Aristotle said that the most characteristically human activity is planning your life.
The plan, any plan, starts with a dream. A dream so strong that it seizes your mind and your heart. A dream so clear and sound that you have to strive to make it come true, somewhat, somehow, somewhere.
Ever since I was a little girl I had this dream. The dream of becoming a writer. It started even before I could read. It started when I fell in love with the writer, or rather the image of the writer, while my mom read me stories (which I later learned to do myself). After every story book I read I used to close my eyes and imagine this writer person sitting at a desk, fingers smudged with ink, writing. Sometimes it would be a woman, at other times a man. But it was always someone at a desk with smudged fingers writing his/her way through the wee hours of the night. I wanted to become that person so badly. That was the dream that kept me awake on some nights, as I read until dawn. To become that special person and create magic with my pen, and people would fall in love with my magic, with my written words, my stories and my books.
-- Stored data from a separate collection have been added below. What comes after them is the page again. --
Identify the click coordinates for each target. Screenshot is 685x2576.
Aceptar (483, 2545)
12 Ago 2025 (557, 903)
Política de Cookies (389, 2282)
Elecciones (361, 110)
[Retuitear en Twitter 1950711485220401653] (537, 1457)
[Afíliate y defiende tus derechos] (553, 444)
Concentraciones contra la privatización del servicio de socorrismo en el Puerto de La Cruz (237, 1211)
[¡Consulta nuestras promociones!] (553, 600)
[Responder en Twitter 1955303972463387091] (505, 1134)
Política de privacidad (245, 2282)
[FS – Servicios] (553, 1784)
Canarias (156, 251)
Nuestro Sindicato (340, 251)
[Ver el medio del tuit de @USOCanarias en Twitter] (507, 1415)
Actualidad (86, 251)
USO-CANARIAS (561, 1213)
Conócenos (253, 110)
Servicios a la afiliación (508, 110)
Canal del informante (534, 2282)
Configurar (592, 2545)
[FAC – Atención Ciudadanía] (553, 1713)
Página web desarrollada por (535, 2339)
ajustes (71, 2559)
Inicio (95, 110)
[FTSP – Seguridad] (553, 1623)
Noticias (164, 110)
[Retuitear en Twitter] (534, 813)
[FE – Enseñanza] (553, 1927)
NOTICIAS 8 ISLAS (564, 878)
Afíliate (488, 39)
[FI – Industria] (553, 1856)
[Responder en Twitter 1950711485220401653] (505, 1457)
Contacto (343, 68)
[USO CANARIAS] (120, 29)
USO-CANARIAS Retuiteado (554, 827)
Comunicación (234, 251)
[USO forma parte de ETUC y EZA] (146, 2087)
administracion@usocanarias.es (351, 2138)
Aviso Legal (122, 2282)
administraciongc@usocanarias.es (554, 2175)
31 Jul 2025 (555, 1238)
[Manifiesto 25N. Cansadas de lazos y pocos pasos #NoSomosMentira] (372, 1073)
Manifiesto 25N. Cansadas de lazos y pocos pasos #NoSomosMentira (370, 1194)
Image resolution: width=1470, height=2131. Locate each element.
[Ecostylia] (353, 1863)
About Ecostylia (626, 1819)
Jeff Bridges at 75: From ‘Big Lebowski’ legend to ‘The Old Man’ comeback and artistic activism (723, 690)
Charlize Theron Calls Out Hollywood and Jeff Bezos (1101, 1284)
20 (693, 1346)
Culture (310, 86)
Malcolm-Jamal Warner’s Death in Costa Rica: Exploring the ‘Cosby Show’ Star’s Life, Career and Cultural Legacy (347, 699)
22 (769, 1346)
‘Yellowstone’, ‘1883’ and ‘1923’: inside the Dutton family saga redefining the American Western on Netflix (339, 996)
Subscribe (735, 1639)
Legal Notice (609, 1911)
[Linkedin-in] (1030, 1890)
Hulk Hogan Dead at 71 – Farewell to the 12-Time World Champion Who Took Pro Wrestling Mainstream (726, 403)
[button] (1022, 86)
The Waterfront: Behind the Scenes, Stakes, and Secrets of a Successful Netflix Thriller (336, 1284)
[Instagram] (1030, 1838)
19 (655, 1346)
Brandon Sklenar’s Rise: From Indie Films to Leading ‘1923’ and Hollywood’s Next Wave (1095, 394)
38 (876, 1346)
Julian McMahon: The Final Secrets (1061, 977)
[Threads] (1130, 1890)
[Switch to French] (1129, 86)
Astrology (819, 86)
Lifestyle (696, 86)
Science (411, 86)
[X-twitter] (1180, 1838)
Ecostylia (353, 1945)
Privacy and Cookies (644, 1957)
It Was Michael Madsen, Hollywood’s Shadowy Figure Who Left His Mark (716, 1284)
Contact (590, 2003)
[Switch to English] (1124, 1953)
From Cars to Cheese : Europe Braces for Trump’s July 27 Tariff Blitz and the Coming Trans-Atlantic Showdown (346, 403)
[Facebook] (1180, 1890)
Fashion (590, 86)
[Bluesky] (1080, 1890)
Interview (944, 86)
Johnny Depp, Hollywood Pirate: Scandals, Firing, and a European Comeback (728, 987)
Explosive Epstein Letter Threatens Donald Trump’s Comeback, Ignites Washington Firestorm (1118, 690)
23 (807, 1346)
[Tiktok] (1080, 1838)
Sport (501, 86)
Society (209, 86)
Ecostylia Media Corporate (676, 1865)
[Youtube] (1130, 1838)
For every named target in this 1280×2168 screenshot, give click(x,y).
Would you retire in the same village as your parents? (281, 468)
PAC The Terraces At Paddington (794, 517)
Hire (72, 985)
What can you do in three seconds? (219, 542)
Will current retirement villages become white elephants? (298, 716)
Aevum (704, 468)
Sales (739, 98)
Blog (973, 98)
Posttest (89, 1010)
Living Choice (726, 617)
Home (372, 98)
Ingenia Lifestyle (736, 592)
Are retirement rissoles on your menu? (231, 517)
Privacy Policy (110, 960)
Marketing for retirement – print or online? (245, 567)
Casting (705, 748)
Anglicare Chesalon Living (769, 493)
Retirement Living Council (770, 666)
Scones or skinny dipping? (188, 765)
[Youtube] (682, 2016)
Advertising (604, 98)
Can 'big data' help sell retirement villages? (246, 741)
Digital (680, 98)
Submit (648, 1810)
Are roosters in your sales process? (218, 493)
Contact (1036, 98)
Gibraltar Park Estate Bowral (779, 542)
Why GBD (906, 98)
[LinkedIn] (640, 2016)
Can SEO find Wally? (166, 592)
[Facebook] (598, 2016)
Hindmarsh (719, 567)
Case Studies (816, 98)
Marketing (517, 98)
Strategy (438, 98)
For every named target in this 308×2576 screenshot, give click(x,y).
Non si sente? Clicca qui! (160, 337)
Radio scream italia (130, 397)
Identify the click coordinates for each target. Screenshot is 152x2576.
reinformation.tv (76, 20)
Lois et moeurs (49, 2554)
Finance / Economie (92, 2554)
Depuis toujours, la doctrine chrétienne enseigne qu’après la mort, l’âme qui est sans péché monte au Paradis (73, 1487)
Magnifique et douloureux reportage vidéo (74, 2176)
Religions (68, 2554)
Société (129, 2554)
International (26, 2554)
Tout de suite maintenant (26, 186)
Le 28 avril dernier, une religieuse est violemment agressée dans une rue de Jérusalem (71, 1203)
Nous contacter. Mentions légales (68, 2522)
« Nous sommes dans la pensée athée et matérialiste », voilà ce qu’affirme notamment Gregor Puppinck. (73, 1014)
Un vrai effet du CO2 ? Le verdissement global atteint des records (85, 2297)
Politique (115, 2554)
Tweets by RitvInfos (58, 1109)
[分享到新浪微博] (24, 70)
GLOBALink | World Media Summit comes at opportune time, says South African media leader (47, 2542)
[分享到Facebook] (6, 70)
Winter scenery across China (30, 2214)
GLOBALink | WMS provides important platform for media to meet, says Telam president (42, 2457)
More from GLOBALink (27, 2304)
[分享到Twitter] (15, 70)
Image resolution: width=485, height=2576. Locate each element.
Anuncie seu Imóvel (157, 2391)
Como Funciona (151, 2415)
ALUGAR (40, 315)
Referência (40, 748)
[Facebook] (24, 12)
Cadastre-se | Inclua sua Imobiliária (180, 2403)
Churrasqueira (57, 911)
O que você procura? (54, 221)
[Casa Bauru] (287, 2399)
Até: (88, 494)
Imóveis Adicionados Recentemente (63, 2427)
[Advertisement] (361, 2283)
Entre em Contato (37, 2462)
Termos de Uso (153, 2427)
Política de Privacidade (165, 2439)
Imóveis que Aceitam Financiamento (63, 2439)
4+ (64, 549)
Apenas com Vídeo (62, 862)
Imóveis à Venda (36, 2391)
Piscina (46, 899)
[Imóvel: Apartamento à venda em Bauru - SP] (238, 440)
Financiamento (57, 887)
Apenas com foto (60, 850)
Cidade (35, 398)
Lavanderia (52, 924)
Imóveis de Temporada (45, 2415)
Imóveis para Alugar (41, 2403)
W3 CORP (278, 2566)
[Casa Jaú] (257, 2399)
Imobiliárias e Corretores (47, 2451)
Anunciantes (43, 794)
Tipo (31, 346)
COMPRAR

This is how my love affair started with writers, with their image and the books they wrote, and it continued throughout my school years and beyond. During class, I would hide a book inside my textbook and read. I did this for years without even being caught up, not even once. This was my way of keeping my dream alive until I got an education, until I was free and ready to focus on the work needed to make that dream a reality. Until I was able to put that dream in order, first in my head, and then on paper.
A writer, after all, is only a person who loves writing, and believes in it strongly enough to want to do it well. In the words of George Bernard Shaw:
“This is the true joy in life, the being used for a purpose recognized by yourself as a mighty one; the being thoroughly worn out before you are thrown on the scrap heap; the being a force of Nature instead of a feverish selfish little clod of ailments and grievances complaining that the world will not devote itself to making you happy.”